Il cantiere della Legge di Bilancio è aperto ormai da giorni: e se evitare l’aumento dell’Iva è l’obiettivo dichiarato del nuovo Governo che in più occasioni lo ha indicato come prioritario, nel “borsino” della prossima manovra, spunta sicuramente il taglio del cuneo fiscale, una delle misure più quotate. 

“Vogliamo partire con un primo scaglione di riduzione del cuneo fiscale, è un elemento importante non solo a livello redistributivo ma anche per la crescita”, ha anticipato il Ministro dell’Economia Gualtieri.  Il premier, Giuseppe Conte, nei giorni scorsi ha ribadito più volte la volontà di agire sugli oneri fiscali e previdenziali che gravano sui lavoratori, resta da capire come e quale configurazione assumerà la misura, cara a entrambi gli alleati di Governo.

Strada, invece, decisamente in salita per la “fase 2” della Flat tax per le Partite Iva prevista dalla manovra gialloverde dello scorso anno. Se, infatti, il regime forfettario per le partite Iva fino a 65mila euro di ricavi o compensi (con imposta sostitutiva piatta del 15% o del 5% per chi avvia una nuova attività) non è in discussione, sembra decisamente più a rischio il superforfait al 20% per ricavi o compensi da 65.001 a 100mila euro che, nelle intenzioni del precedente esecutivo, avrebbe dovuto debuttare il 1 gennaio 2020.

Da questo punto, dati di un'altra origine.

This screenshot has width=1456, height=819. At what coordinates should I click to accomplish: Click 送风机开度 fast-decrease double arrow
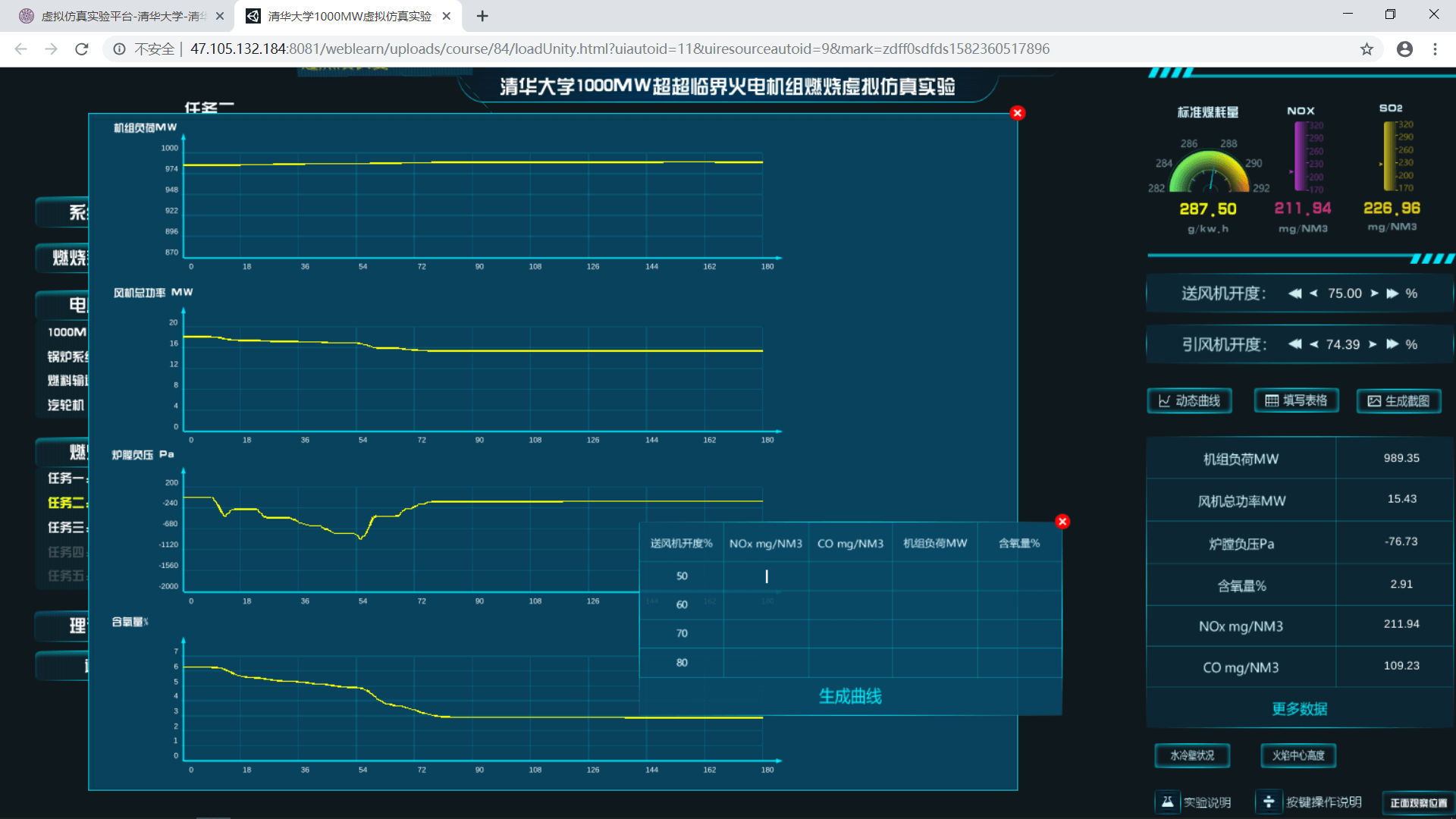click(1294, 293)
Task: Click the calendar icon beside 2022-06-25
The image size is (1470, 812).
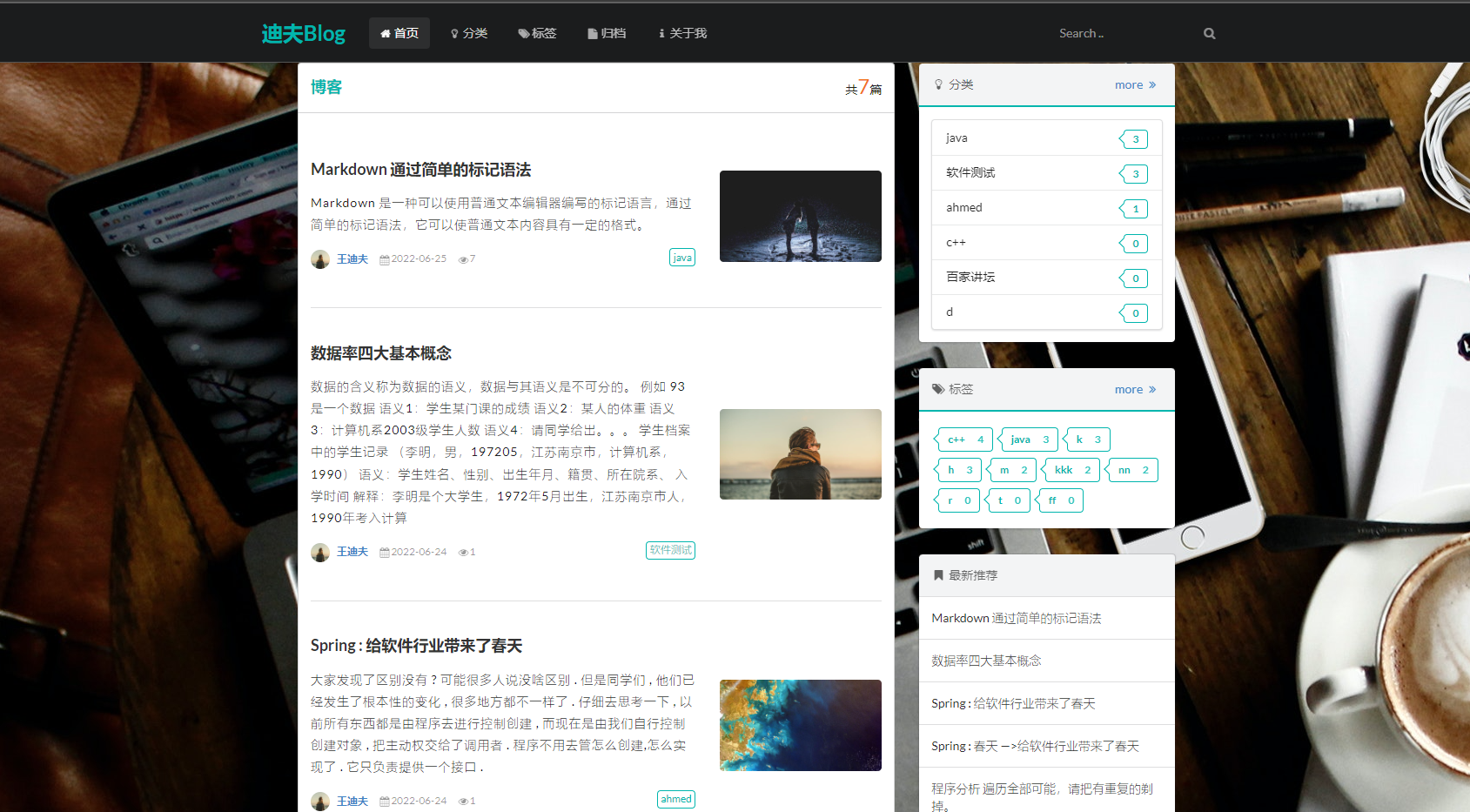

Su deficit saggia via di mezzo tra 2% e 2,4% – Quanto al deficit che verrà fissato per il 2020 nella nota di aggiornamento che approderà oggi in CdM, Gualtieri non si è sbilanciato. “Forse è meglio non dichiarare il 2,4% e poi fare il 2,04% e nel frattempo avere un’impennata dello spread. E’ preferibile collocarsi meglio dall’inizio per non avere turbative. E’ una saggia via di mezzo che noi percorreremo”, ha detto.

La sensazione è che alla fine il rapporto tra deficit e Pil dovrebbe essere fissato al 2,2%, un decimale in più rispetto alle attese degli ultimi giorni. Più deficit, più risorse per finanziare le misure in cantiere. Ma i conti ancora non tornano.